3. Freely Add or Remove Servers

Servers crash. New capacity gets provisioned. The algorithm cannot assume a fixed cluster size. When a server goes down, requests that were going there must be rerouted automatically. When a new server is added, it should start absorbing load without manual reconfiguration.

4. Minimal Data Movement

When cluster topology changes, some data has to move. But the algorithm should keep that movement to the absolute minimum necessary - only move data that genuinely needs to move. A global reshuffle every time one server is added or removed is expensive and a window for data loss.

5. Deterministic Without Information Exchange

Given the same cluster state, the algorithm must always produce the same routing decision for a given user. And critically: if you have multiple Load Balancers, each must arrive at the same decision independently - without coordinating with the others.

This last requirement is the quiet killer for some otherwise-appealing approaches. Keeping distributed state in perfect sync is not just hard - as we will see when we get to the CAP theorem, it is mathematically impossible at low latency.

Round-Robin (Modulo Hashing)

The simplest approach: server = userId % n, where n is the number of active servers.

Plain text

userId=0 → 0 % 4 = 0 → Server A
userId=1 → 1 % 4 = 1 → Server B
userId=4 → 4 % 4 = 0 → Server A  (wraps around)

ExpandRound-Robin Routing: Modulo-based assignment

The pros are real: fast, equal distribution, and every Load Balancer independently arrives at the same answer. Three of the five requirements satisfied cleanly.

The fatal flaw: when n changes, everything reshuffles. If Server B crashes, n drops from 4 to 3. User 1 now maps to 1 % 3 = 1, which is Server C - but their data is still on Server B. User 4 maps to 4 % 3 = 1, also Server C, but its data is on Server A. Nearly every user gets reassigned, causing massive unnecessary data movement.

Round-robin only works when server count is fixed and never changes. Elasticsearch enforces a static shard count for exactly this reason. In a general-purpose system, server count is never fixed.

Bucketing

A variation: divide the user ID space into fixed-size ranges. With 400 users and 4 servers, Server A gets users 0-99, Server B gets 100-199, and so on.

Same problem. Remove a server, the bucket boundaries shift, and almost everyone gets reassigned. The root cause is identical - any algorithm that uses n in the denominator will reshuffle the entire dataset when n changes.

Mapping Table

A hash map: { userId -> serverId }. When a server crashes, iterate the map, find all users assigned to that server, and reassign them. When a new server is added, pick a proportional set of users and migrate them over.

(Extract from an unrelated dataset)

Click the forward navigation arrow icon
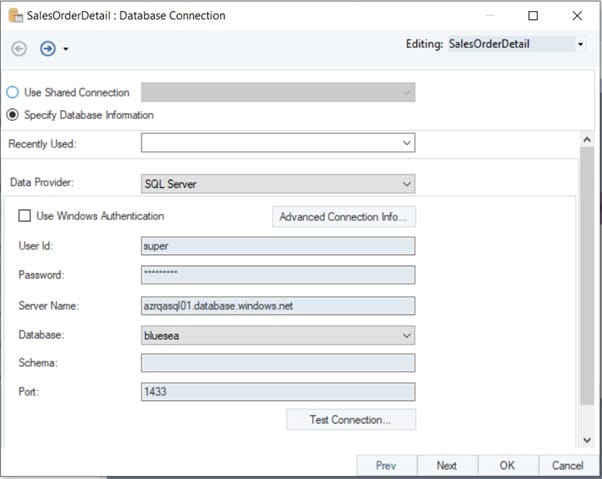 coord(46,49)
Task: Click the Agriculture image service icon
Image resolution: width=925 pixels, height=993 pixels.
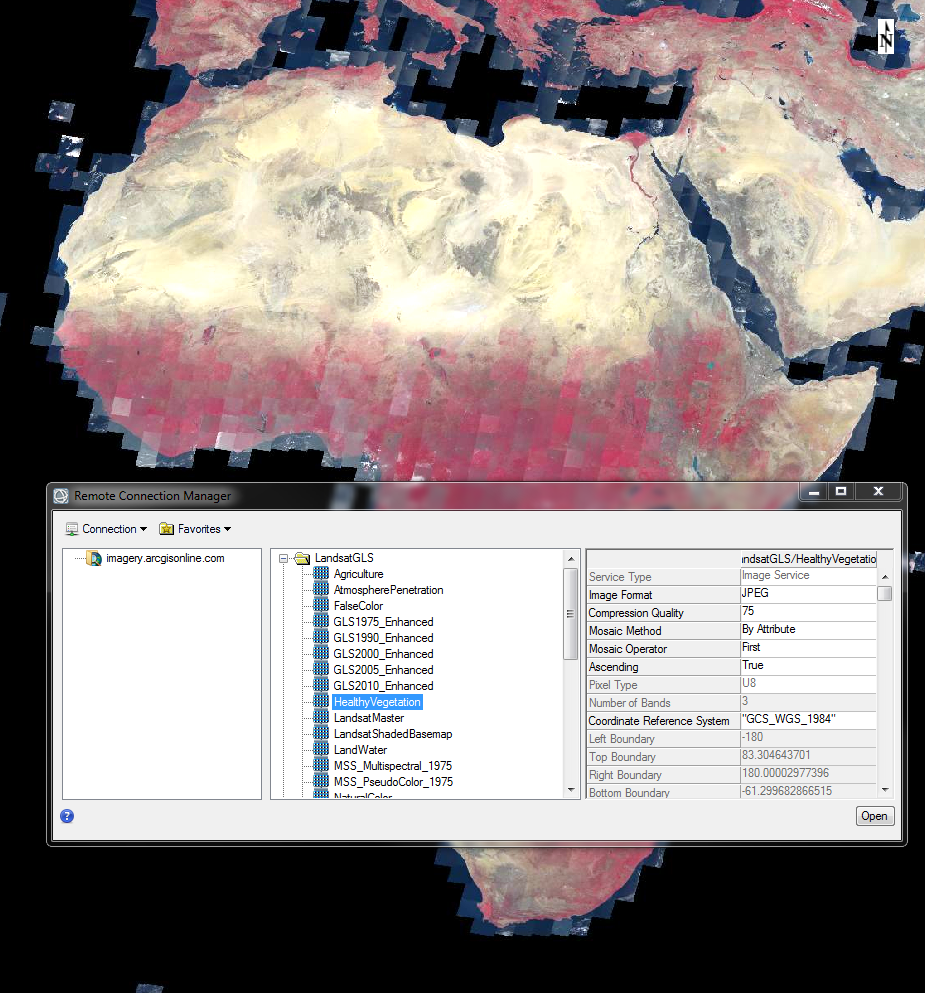Action: (x=321, y=574)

This is genuinely better. Only the affected users move - data movement is minimal.

Two problems remain:

Problem 1 - Table size: With 5 billion users at roughly 12 bytes per entry (8 bytes for user ID, 4 for server ID), the table is about 60 GB. Large, but manageable on modern hardware.

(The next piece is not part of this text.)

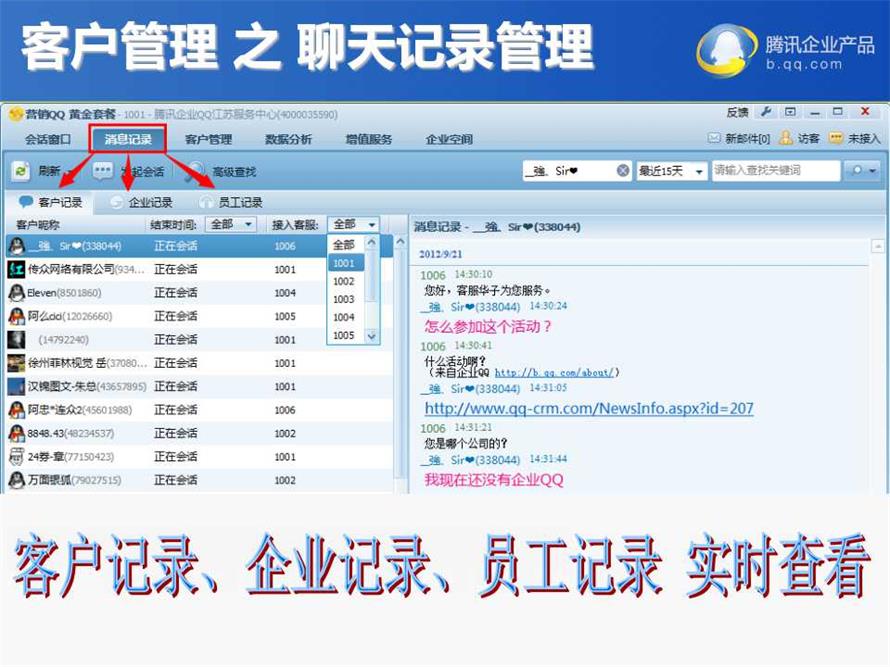Open 高级查找 advanced search
Viewport: 890px width, 667px height.
click(196, 171)
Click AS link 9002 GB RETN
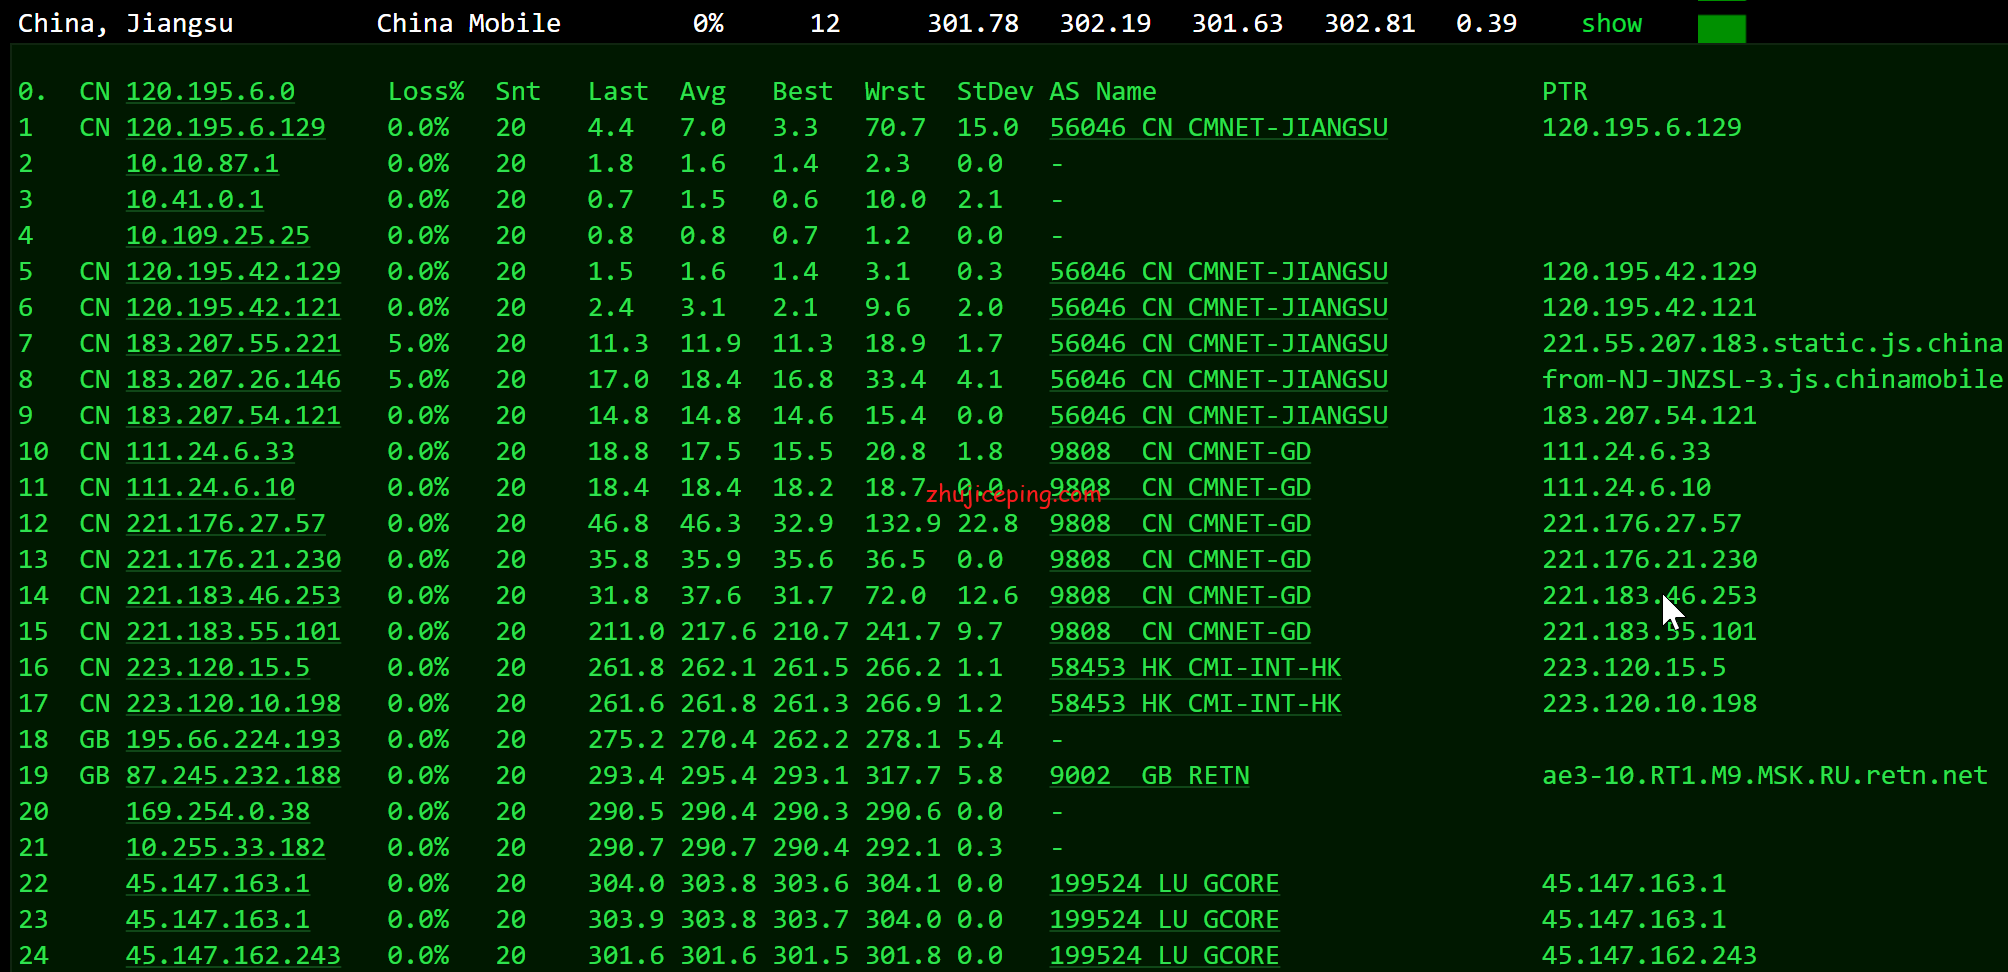Screen dimensions: 2008x972 (1149, 776)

Problem 2 - Cross-LB synchronization: This is the killer. Multiple Load Balancers must all have identical versions of this table at all times. If two LBs diverge even briefly, they route the same user to different servers - and data scatters. The CAP theorem proves keeping distributed state perfectly in sync at low latency is mathematically impossible.

The mapping table satisfies four of the five requirements and fails catastrophically on the one that cannot be compromised.

ExpandRouting Algorithms Compared: Round-robin vs Mapping Table vs Consistent Hashing

None of the three satisfy all five requirements. This is exactly where consistent hashing enters the picture.

The Essentials

A routing algorithm must be fast, evenly distributing, flexible, minimal on data movement, and deterministic without shared state - these five requirements are not negotiable, and every naive approach fails at least one of them.
Round-robin breaks when n changes - modulo arithmetic causes nearly every user to be reassigned when a server is added or removed, making it unsuitable for dynamic clusters.
The mapping table fails on synchronization - it handles data movement well but requires all Load Balancers to share identical state, which the CAP theorem proves impossible at low latency.